Am I getting over my plateau?

Okay this is going to sound CONFUSING...

I've been on a weight loss kick since mid 2009 and I've lost a lot of weigh since then, like in the neighborhood of ~115 lbs. I got down to 217 lbs from 335 when I decided to shift my training focus to one aimed more on muscle building than fat loss with a lot of heavy lifting. I pretty much abandoned any form of cardio other than 15-20 minutes a day of jump rope (and that wasn't even every day) and started steadily using creatine. After about 2-3 months of doing this I was up by about 10 lbs which I'm pretty sure was mostly water retention from the creatine. After spending a couple months or so frozen at ~225 lbs or so I decided to go back to adding a lot of cardio into my training plan and sure enough the weight started going back down, but not by very much. For a good long while I would not drop below 220 despite combining lots of cardio and heavy lifting. Beginning a few weeks ago I ditched the weight lifting for bodyweight training (calisthenics) using a suspension trainer and the weight started going back down again. Bear in mind I'm still taking the creatine. I'm down to 218 now.
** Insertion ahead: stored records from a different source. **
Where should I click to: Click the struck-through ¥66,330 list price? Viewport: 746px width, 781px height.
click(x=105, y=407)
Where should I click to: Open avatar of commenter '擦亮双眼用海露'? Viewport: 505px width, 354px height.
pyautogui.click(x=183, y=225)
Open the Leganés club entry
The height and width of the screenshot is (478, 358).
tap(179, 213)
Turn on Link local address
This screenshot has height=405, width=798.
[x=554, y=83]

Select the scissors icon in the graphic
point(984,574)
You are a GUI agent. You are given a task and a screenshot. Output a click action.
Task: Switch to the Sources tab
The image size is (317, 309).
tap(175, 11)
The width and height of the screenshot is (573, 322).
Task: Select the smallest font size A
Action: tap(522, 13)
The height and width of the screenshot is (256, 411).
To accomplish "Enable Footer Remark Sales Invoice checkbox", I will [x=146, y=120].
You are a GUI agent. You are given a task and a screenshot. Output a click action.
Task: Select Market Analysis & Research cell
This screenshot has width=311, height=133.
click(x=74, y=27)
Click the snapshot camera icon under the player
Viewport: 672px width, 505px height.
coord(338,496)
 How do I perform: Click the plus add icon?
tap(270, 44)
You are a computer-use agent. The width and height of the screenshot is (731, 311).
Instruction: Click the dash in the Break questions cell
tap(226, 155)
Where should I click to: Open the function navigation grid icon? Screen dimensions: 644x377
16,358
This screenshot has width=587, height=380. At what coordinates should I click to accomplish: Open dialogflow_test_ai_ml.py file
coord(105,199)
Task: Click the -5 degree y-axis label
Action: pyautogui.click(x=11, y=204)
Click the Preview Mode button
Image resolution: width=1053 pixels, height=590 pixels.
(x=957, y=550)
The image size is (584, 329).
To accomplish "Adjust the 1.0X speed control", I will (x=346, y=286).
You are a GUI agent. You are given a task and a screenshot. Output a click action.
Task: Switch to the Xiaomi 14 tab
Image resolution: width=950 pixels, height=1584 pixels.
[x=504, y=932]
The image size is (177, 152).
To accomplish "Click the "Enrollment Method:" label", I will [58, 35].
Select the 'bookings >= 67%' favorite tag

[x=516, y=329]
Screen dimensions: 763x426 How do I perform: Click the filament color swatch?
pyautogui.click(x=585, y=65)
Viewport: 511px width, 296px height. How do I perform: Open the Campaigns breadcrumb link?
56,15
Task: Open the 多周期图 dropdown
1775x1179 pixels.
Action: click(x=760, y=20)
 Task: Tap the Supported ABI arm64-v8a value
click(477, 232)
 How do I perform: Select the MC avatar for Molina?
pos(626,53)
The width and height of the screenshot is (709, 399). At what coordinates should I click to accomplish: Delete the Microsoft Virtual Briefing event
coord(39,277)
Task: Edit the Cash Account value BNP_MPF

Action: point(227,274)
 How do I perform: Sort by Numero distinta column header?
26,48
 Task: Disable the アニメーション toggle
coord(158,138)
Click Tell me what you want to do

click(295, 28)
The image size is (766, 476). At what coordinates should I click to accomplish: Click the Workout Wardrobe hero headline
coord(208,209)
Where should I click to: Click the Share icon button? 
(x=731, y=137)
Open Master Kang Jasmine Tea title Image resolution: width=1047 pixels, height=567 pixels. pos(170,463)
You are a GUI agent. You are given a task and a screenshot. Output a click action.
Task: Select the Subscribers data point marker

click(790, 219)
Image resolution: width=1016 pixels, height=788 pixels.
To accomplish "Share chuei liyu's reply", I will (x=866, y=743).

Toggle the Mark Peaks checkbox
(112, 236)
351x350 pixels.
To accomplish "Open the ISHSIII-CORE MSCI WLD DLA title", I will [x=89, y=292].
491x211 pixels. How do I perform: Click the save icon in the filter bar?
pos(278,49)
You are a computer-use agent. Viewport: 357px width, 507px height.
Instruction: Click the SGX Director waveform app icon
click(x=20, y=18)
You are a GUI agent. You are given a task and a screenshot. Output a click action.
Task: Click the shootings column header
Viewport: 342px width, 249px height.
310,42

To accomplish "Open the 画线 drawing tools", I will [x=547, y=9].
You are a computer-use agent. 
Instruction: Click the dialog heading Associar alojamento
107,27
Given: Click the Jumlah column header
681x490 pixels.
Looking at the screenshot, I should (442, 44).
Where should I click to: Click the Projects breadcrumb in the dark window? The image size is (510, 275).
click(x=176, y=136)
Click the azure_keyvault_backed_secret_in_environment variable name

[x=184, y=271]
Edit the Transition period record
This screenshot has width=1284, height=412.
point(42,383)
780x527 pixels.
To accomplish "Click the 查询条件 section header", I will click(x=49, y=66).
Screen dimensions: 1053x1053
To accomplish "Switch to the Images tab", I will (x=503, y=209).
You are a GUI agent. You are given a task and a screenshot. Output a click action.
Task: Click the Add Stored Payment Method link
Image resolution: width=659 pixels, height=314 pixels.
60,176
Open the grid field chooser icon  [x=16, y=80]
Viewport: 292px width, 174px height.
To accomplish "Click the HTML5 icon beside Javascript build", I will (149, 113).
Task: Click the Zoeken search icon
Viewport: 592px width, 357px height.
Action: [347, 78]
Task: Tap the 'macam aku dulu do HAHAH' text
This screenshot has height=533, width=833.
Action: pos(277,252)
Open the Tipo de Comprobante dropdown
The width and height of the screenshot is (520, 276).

What did it? And what does this mean? Is this fat I'm burning? Getting rid of excess water somehow? Losing muscle?

Replies

  • contingencyplan
    contingencyplan Posts: 3,639 Member
    anyone?
  • SarahE1092
    SarahE1092 Posts: 83
    Have you changed any of your eating habits? Like eating back all of your exercise calories? OR maybe you stopped that. I think it may be something with your diet.
  • contingencyplan
    contingencyplan Posts: 3,639 Member
    If anything I've been more strict about the diet lately.
  • wackyfunster
    wackyfunster Posts: 944 Member
    Are your lifts going up? Lifts going up + weight staying the same = trading fat for muscle, which is awesome.
    Try using measurements instead of weight, as a novice lifter can put on quite a bit of muscle while still dropping fat.
    You can always drop your calorie intake, but as long as you're putting on a ton of muscle, I'd stick with it. Fat loss is obscenely easy compared with putting on muscle, and if you put in more muscle now, you'll look better when you drop the rest of the fat.

    If lifts aren't really going up, decrease calories. Make sure you get a minimum of 2.5-3g protein/lb. lean body mass (or just 1g/lb of body weight if you want an easier 'rule of thumb').
  • contingencyplan
    contingencyplan Posts: 3,639 Member
    Honestly I can't say whether or not my lifts have been going up since I switched weight training for bodyweight training. I can say that the exercises I can do have been getting easier. I don't struggle with chinups like I used to.